In your generated report, the class names must be the actual labels (e.g., `I-PER`) and not just numbers or indices. As you may have realized, your method will simply be a wrapper around scikit-learn's `classification_report`, but you will have to carefully think about the parameter values to use.

**Note:** You are not responsible for generating a report if a user calls this method before testing (by a call to the `predict` function). If a user does invoke `generate_report` without invoking `predict` first, it is acceptable for your code to raise an error.

# Your insights [20 points]

## 1. Test set vs Dev set: Binary classification [4 points]

For the binary classification task, how much does the performance (in terms of each metric) differ between the dev set and the final test set?

**Precision: Difference: 0.960968 - 0.949935 = 0.011033**<br>
**Recall: Difference: 0.793725 - 0.781836 = 0.011890**<br>
**F1 Score: Difference: 0.864833 - 0.862196 = 0.002637** ​<br><br>
  **These differences indicate that the model's ability to correctly classify positive instances (precision) has decreased slightly in the test set, but its ability to identify all positive instances (recall) has increased marginally. The overall F1 score, which balances precision and recall, is slightly lower on the test set, suggesting a small drop in the model's overall performance from the dev set to the test set.**

What do you think are the causes behind these differences?

> **The differences in performance metrics between the development (dev) set and the test set can be attributed to several factors:**<br>
**1. Data Distribution**<br>
**2. Feature Representation:**<br>
**3. Class Imbalance:<br>**

>**But after taking a look at the data I think it is class imbalance because there is a little difference between the occurance of different classes.**

Suggest one or two experiments that you should design and conduct, in order to test your hypothesis (i.e., in order to test whether your answer to the above question is, indeed, correct).

> **So I just tried printing the occurances of each element in the Label's column and there is a slight difference. May be that slight difference is causing that slight difference in F-1 Scores.**

## 2. Stochastic Gradient Descent [10 points]

### What exactly is an epoch?

>**An epoch in the context of stochastic gradient descent (SGD) is one complete pass through the entire training dataset. During an epoch, the model iterates over all training examples, updating its parameters based on the gradients computed for each example or batch of examples.**

### Why is it important to optimize over multiple epochs, when in each epoch, the training is happening over the same data?

>**Optimizing over multiple epochs is important because it allows the model to refine its parameters iteratively. In each epoch, the model has the opportunity to adjust its weights based on the errors it made in the previous epoch. This iterative process helps the model to converge to a set of parameters that minimize the loss function.**

### For the binary classification task, what regularization did you choose when optimizing? Why did you choose this, and not any other?

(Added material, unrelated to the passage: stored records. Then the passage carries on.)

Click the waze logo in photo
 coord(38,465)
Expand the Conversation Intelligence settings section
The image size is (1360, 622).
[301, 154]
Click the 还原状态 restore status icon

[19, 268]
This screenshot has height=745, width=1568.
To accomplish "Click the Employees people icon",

>**For the binary classification task, I chose L2 regularization when optimizing. L2 regularization, adds a penalty term to the loss function proportional to the square of the magnitude of the weights. I chose L2 regularization because it tends to produce models with smaller and more spread-out weights, which can help prevent overfitting and improve generalization.**

### For the multiclass classification task, what regularization did you choose when optimizing? Why did you choose this, and not any other?

> **For the multiclass classification task in my NLP project, I chose L2 regularization as the optimization method. I selected L2 regularization because it effectively prevents overfitting by adding a penalty term to the loss function. This penalty is proportional to the square of the magnitude of the coefficients, which encourages the model to maintain smaller weights. This approach can lead to a more generalizable model, as it discourages the model from relying too heavily on any single feature and helps to manage the complexity of the model.**



### What types of learning rate decay were included in your experiments (as discussed in the lecture before Spring break)? Did the dev set play an important role in these experiments? Briefly explain how. Also briefly explain what made you fix the type of learning rate decay when testing on the final test set.

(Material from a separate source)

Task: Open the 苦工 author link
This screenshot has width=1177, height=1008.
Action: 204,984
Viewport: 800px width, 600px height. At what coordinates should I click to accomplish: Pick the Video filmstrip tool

> **In my experiments with logistic regression for NLP, I included exponential and time-based learning rate decay methods. The development (dev) set played a crucial role in these experiments as it allowed me to tune the hyperparameters, such as the learning rate and decay rate, without overfitting to the test set. By evaluating the performance on the dev set, I could adjust the learning rate decay parameters to achieve a balance between learning speed and model stability.<br>
I fixed the type of learning rate decay when testing on the final test set based on the results obtained from the dev set. I chose the decay type that provided the best balance between convergence speed and model performance on the dev set. This approach ensured that the model was neither learning too slowly nor oscillating too much around the optimal solution, leading to better generalization on unseen data.**



## 3. Multiclass classification [6 points]

###Were there any classes that were particularly hard to detect?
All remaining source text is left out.